Outside in Lime Street, the façade of St George’s Hall was glowing red.

Simply an illuminating coincidence, or did they know Matthew Bourne’s The Red Shoes was celebrating the 100th performance of its current tour with an opening night at the Empire?

Bourne’s stage version of Powell and Pressburger’s landmark 1948 film - and, like it, also influenced by Hans Christian Andersen’s original fairytale - is on its second visit to the theatre after a successful run during its inaugural tour three years ago.

And the storytelling remains as vivid and enchanting as ever.

Victoria Page is the talented ingenue plucked from the chorus of Boris Lermontov’s dance company to play the lead in The Red Shoes – a ballet within the ballet where the titular footwear (the second most famous killer red shoes in cinema) lead their owner on a demonic dance of death.

But can Vicky balance the demands of love, in the form of Dominic North’s struggling composer Julian Craster, and of star-making success on stage? Or will the attempt be as destructive as those rouge shoes?

Ashley Shaw returns to the role she originally created, delivering a captivating performance as the rising star torn between her boyfriend and her career, floating through the sinuous choreography with delicately expressive arms and beautiful elongated lines.

She has several lovely pas de deux – with North’s lovestruck Julian and Reece Causton’s domineering dance Svengali Lermontov among them.

The Red Shoes. Top: Ashley Shaw as Victoria Page.

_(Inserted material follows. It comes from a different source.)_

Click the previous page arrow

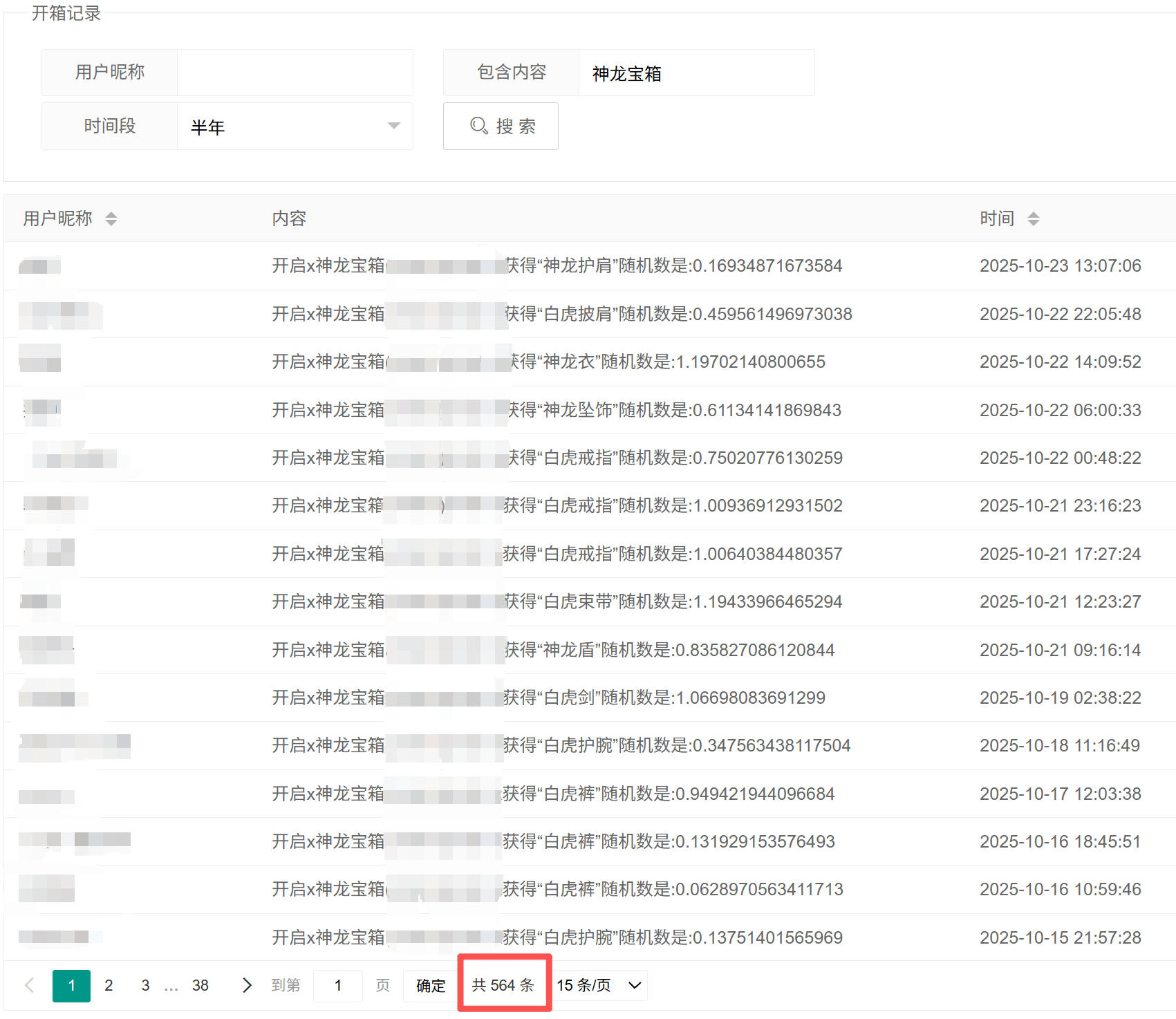[30, 985]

Photos by Johan Persson


Lez Brotherston’s revolving proscenium arch set allows the action to switch seamlessly from performance to backstage and back, blurring the lines between fiction and reality.

He and Bourne – and long-time collaborator Etta Murfitt – provide an endlessly pleasing series of visual tableaux including the Ballon de Plage, its stripy bathers and beachballs a witty nod in the direction of the company’s Early Adventures, and the Red Shoes ballet which finishes the first half in a riot of striking monochrome and stylish silhouettes moving to Bernard Herrmann’s spare, Stravinsky-meets-Copeland-meets-Bernstein scoring.

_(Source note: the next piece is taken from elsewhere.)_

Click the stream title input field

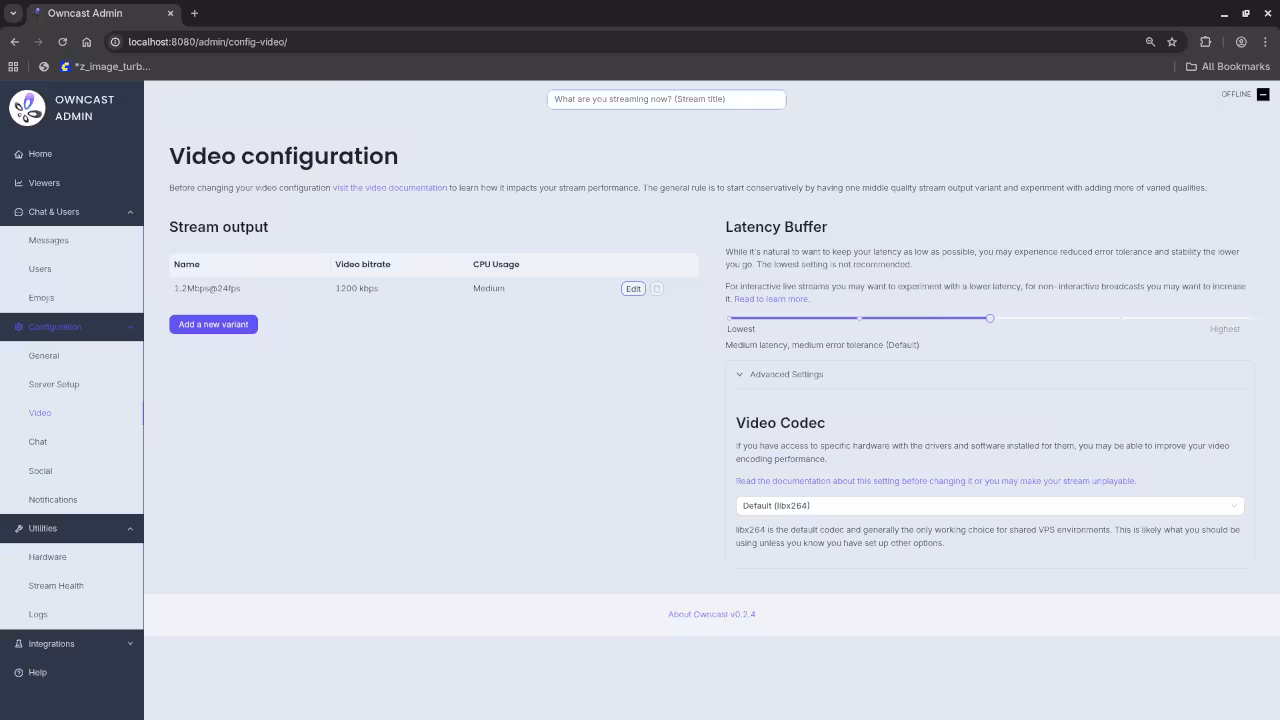click(666, 99)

As always, the devil – and delight – is in the detail and Bourne populates his choreography with clever morsels and vignettes without detracting from the central performances.

The backstage scenes are joyfully entertaining, full of the energy of the rehearsal room underscored with hints of accompanying bitchiness, rows and flirtations – the latter of which spill out into the public arena under the hot Riviera sunshine.

There’s also an amusing, tempered with troubling, interlude in the East End music hall where Shaw’s Victoria finds herself after leaving Lermontov’s company, performing alongside a handy ventriloquist’s dummy and an Egyptian Sand Dance as delivered by the hapless airmen from Allo Allo.

And alongside the principals, there are also some choice performances from the more peripheral performers including Liam Mower as the lithe and louche premier danseur Ivan Boleslawsky, and Glenn Graham as Lermontov’s exacting ballet master.

It’s 10 years now since Bourne brought his first New Adventures production (his seminal Swan Lake) to the Empire and long may the partnership continue.